* _What you have to do_: In the passage on crown fatigue testing, what load rate was used?

* _Source document_:
It is well-established that ceramic and composite materials are sensitive to load/stress rate. Therefore, in the current fatigue test, a clinically relevant load rate (1000 N/s) was utilized . As a result, the loading frequency, including load, slide and lift-off phases, varied from 0.3 Hz at 1700 N to 3 Hz at 100 N.
At the end of each load cycle, all specimens were inspected under polarized light stereomicroscopy for cracks and damage. Bulk fracture and chip-off fracture of the crowns were considered as failures. A Weibull curve and reliability for completion of a mission of 100,000 cycles were calculated (ALTA 7 PRO, Reliasoft) for the glass-ceramic group only (resin composite group did not present failures during step-stress tests).

* _Provided data_:
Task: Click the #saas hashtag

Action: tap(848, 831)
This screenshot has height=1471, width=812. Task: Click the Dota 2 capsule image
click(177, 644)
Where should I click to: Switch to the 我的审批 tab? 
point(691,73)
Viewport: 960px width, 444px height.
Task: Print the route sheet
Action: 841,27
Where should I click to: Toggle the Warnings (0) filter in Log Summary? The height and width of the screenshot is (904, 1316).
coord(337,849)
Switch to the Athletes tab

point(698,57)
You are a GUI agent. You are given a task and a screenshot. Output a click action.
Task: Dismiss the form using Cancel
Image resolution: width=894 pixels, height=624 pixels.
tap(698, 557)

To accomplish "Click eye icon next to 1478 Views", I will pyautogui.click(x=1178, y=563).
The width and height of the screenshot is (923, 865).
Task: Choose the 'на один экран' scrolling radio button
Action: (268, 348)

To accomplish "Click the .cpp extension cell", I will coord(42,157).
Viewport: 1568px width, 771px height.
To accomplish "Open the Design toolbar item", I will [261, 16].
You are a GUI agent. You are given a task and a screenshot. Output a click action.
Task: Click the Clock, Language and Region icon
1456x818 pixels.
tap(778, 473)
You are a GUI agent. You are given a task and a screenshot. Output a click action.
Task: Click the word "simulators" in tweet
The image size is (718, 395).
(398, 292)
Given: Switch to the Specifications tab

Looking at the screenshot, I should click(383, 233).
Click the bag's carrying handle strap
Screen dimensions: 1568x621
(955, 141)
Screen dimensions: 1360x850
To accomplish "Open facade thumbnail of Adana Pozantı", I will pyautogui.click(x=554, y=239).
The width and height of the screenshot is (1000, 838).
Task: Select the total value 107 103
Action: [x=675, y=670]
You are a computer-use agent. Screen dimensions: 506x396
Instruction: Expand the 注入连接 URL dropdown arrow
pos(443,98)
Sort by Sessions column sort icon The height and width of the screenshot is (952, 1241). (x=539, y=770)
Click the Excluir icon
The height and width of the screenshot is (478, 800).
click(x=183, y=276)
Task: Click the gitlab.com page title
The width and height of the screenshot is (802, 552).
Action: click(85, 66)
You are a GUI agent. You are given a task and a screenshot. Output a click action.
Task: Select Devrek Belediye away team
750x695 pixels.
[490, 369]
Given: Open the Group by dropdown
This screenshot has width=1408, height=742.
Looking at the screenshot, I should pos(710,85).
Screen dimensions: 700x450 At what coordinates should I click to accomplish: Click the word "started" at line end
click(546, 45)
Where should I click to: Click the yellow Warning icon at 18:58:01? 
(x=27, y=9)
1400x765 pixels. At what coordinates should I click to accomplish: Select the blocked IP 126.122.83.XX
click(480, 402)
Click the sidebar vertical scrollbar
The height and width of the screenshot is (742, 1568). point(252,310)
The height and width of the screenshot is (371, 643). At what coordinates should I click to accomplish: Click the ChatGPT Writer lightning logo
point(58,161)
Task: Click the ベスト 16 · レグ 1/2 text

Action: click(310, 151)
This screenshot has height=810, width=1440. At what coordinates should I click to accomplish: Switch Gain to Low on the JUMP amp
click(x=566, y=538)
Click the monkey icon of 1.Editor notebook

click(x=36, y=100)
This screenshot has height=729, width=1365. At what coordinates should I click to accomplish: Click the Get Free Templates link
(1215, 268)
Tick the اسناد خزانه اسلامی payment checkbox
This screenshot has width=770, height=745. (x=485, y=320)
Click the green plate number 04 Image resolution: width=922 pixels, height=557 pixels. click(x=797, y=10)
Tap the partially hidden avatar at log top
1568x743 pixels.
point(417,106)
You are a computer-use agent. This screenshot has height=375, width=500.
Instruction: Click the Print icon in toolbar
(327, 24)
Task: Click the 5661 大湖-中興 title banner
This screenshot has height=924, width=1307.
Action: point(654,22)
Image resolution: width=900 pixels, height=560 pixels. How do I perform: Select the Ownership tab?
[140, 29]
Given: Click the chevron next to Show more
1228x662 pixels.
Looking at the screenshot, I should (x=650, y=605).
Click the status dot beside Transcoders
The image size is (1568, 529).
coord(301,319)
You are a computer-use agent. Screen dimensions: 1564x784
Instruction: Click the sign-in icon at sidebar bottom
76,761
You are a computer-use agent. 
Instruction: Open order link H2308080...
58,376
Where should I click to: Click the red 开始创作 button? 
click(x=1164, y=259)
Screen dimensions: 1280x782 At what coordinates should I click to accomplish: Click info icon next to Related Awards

* _Expected output_: A clinically relevant load rate of 1000 N/s.